• Brief:
Can you repeat the stretch of the wartime food shortage passage from "Russia is suffering" through "is a crime.", swapping "Petrograd" for "Moscow"?

• Reading passage:
··········
In addition to the universal bad harvests, the war has made a tremendous diversion of man power from the fields to the firing line. Forty million men are in active army service, twenty million men and women are supporting them by their war activities, munition-making, etc. These are all unproductive, and in addition to not feeding others, they themselves must be fed. In Europe today the fields are worked by children and women and by war prisoners, with a further diminution in their food returns. The European fields during the three years of war are lacking in fertilizing materials which can not be brought as usual from South American and other [page 3] ports, nor can they be manufactured at the moment in Europe because of the demand for war material. All the available nitrogen, for instance, which is most necessary to the soil, is being used for ammunition. Over one million tons of food-carrying ships have been torpedoed since February 1, this year, and many markets are absolutely isolated. In the present disordered state of the world's food supply, in the interruption of the orderly exchange of those commodities upon which the whole world has come to depend, the fear of famine has returned into the world with so many other primitive and half-forgotten fears.

Today England is ruled by a Food Controller. Everyone is on limited rations. No one may consume more than four pounds of bread weekly. The meat ration is two and a half pounds a week. Only three-quarters of a pound of sugar is allowed per individual. Cake and pastry have been stopped. Waste is punished by imprisonment.

Russia is suffering from a disorganization of her agricultural life. The immediate cause of the Revolution was food riots. Petrograd is on a food card basis. In Stockholm food has increased in cost from 200 to 300 [percent]. Bread, milk, and flour cards have [page 4] been in force for six months past.

France has far less food than she needs. All her men are at the front. Her women are cultivating her once fertile fields. She is suffering acutely from lack of coal and sugar. The government has prescribed a war bread to save wheat. Meat may be served only once a day, and not at the evening meal. Waste of bread or other food stuffs is a crime.

Practically all Europe is living on rations, either prescribed by the governmental authority as in the Central Empires, or voluntary as in France and England. Europe is destined to suffer privations for a long time. Our best efforts will no more than help relieve them.

In spite, however, of this international push and the urge of a world food problem, the situation in the United States is after all a very simple one. It is to find a way to make the standard American supply of cereals, of fats, of sugar, feed a great many more people than it usually does. The regulations prescribed by the food control are simple and easy of application. We are not restricted in quantity, but are asked to substitute as far as possible corn and other meals for wheat, to cut down our consumption of meat, to save sugar, butter and fats. Mr. Hoover thus defines the task which is set before [page 5] America; to provide the Allies with at least 132,000,000 bushels of wheat above our apparent surplus, with twice as much meat as we think we can spare, with three times as much fat as seems available. In order to accomplish this, the plans of the Food Administration are three-fold; first, to so guide the trade in the fundamental food commodities as to eliminate vicious speculation and extortion and wasteful practice and to stabilize the prices in the essential staples.
··········
• Dataset section:
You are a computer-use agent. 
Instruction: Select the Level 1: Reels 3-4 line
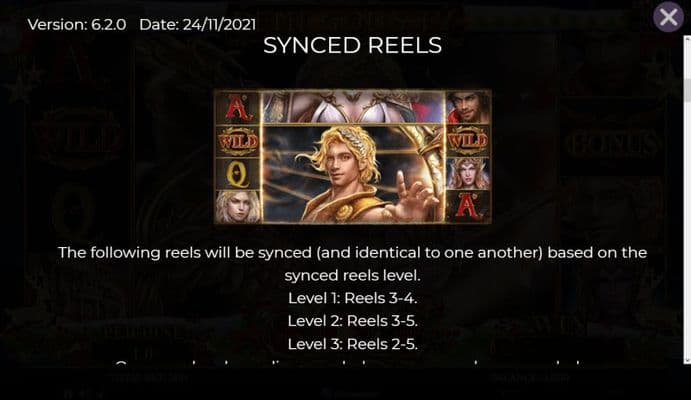tap(353, 298)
··········
• Expected output:
Russia is suffering from a disorganization of her agricultural life. The immediate cause of the Revolution was food riots. Moscow is on a food card basis. In Stockholm food has increased in cost from 200 to 300 [percent]. Bread, milk, and flour cards have [page 4] been in force for six months past.

France has far less food than she needs. All her men are at the front. Her women are cultivating her once fertile fields. She is suffering acutely from lack of coal and sugar. The government has prescribed a war bread to save wheat. Meat may be served only once a day, and not at the evening meal. Waste of bread or other food stuffs is a crime.